WHAT THIS TASK INVOLVES: Output each entry in full so that the result matches the data exactly.

Records from a dataset:
====
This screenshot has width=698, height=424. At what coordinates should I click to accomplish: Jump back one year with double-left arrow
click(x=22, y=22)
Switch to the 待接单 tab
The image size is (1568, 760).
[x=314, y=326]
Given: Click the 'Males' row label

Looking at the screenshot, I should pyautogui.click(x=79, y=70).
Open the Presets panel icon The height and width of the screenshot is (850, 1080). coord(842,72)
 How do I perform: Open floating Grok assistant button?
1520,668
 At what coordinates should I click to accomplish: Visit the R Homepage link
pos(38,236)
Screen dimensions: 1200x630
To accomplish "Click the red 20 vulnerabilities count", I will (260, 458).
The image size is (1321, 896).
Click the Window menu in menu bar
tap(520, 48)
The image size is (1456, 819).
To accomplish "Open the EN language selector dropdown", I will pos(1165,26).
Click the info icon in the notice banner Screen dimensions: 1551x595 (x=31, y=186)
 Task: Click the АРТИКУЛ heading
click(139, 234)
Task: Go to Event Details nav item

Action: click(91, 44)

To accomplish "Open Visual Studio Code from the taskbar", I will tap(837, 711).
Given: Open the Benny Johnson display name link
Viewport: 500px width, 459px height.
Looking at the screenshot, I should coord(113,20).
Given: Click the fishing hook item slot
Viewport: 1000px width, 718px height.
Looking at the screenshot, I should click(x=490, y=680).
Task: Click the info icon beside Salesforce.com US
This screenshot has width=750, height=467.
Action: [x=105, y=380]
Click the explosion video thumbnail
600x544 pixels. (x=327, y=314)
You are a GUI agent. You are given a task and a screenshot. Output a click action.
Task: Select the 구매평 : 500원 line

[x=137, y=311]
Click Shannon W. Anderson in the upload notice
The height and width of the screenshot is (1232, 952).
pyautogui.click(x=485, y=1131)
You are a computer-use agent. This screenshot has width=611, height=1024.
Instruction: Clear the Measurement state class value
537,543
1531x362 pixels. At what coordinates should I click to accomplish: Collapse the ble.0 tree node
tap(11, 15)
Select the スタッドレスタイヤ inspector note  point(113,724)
====
SOLUTION TO THIS EXERCISE:
This screenshot has width=698, height=424. At what coordinates should I click to accomplish: Jump back one year with double-left arrow
click(x=22, y=22)
Switch to the 待接单 tab
The image size is (1568, 760).
[x=314, y=326]
Given: Click the 'Males' row label

Looking at the screenshot, I should pyautogui.click(x=79, y=70).
Open the Presets panel icon The height and width of the screenshot is (850, 1080). coord(842,72)
 How do I perform: Open floating Grok assistant button?
1520,668
 At what coordinates should I click to accomplish: Visit the R Homepage link
pos(38,236)
Screen dimensions: 1200x630
To accomplish "Click the red 20 vulnerabilities count", I will (260, 458).
The image size is (1321, 896).
Click the Window menu in menu bar
tap(520, 48)
The image size is (1456, 819).
To accomplish "Open the EN language selector dropdown", I will pos(1165,26).
Click the info icon in the notice banner Screen dimensions: 1551x595 (x=31, y=186)
 Task: Click the АРТИКУЛ heading
click(139, 234)
Task: Go to Event Details nav item

Action: click(91, 44)

To accomplish "Open Visual Studio Code from the taskbar", I will tap(837, 711).
Given: Open the Benny Johnson display name link
Viewport: 500px width, 459px height.
Looking at the screenshot, I should coord(113,20).
Given: Click the fishing hook item slot
Viewport: 1000px width, 718px height.
Looking at the screenshot, I should click(x=490, y=680).
Task: Click the info icon beside Salesforce.com US
This screenshot has width=750, height=467.
Action: [x=105, y=380]
Click the explosion video thumbnail
600x544 pixels. (x=327, y=314)
You are a GUI agent. You are given a task and a screenshot. Output a click action.
Task: Select the 구매평 : 500원 line

[x=137, y=311]
Click Shannon W. Anderson in the upload notice
The height and width of the screenshot is (1232, 952).
pyautogui.click(x=485, y=1131)
You are a computer-use agent. This screenshot has width=611, height=1024.
Instruction: Clear the Measurement state class value
537,543
1531x362 pixels. At what coordinates should I click to accomplish: Collapse the ble.0 tree node
tap(11, 15)
Select the スタッドレスタイヤ inspector note  point(113,724)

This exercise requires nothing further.